Fire Brigade: Will London burn?

The inside story of what is really happening in the London Fire Brigade, as told to The Commune.

Submitted by Steven. on November 2, 2010

16th September 2010 and the London left descend on the London Fire Brigade Headquarters to join the mass lobby of the London Fire and Emergency Planning Authority (LFEPA) monthly meeting called by Fire Brigades Union (FBU) and Unison LFEPA Branch.

The FBU are perceived as militant, but we need to break down the division between 'frontline' and 'support' staff

The headlines of the ’left’ press only tell part of the story: ‘FBU up the ante in contract dispute’ (Morning Star 17th September), ‘London Firefighters ready to strike against dismissal threat’ (Newsline 18th September), ‘Brutal bosses?
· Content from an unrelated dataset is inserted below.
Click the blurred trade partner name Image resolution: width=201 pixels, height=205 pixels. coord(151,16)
Time to fight back!’ (The Socialist 23rd-29th September) and ‘The ballot is on to save fire jobs’ (Socialist Worker 25th September).

LFEPA is the elected body that runs the London Fire Brigade. It is made up of elected Greater London Assembly (GLA) councillors and appointees of Boris Johnson, the London Tory mayor. LFEPA is controlled by the Conservatives and is chaired by Brain Coleman, an outspoken Tory Barnet councillor, and hate figure for the FBU London Region.
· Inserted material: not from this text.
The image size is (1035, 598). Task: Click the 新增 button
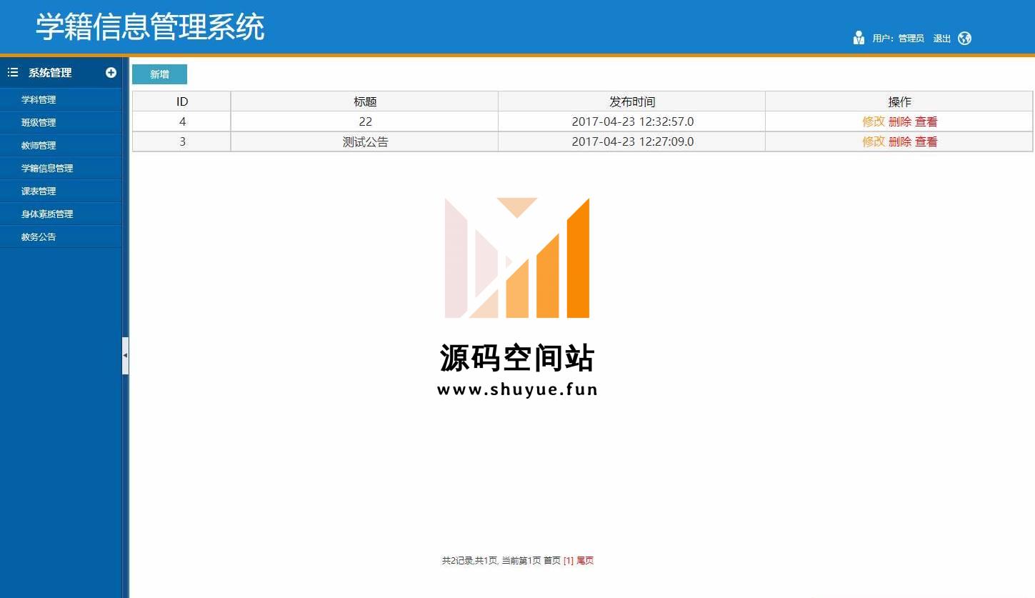coord(159,74)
What LFEPA and The London Fire Brigade (LFB) Commissioner, Ron Dobson, want to do is change the existing shift system of firefighters. This has been an issue that has been simmering across the UK fire service for a number of years. Changes have already been made in South Yorkshire, but Region 10 of the FBU (London) is seen as the most militant and only with the change of government has LFEPA felt embolden to taken them on.

Currently, the 5,800-plus London firefighters work two day shifts, 9am-6pm (nine hours) and two night shifts, 6pm-9am (fifteen hours), with ‘four rest days‘. What the employer is proposing is a twelve hour day, so shifts are of equal length e.g. starting at 8am and finishing at 8pm and nights starting at 8pm and finishing at 8am. As the London FBU is not playing ball, the employer has started the process of introducing new contracts with the new shift pattern.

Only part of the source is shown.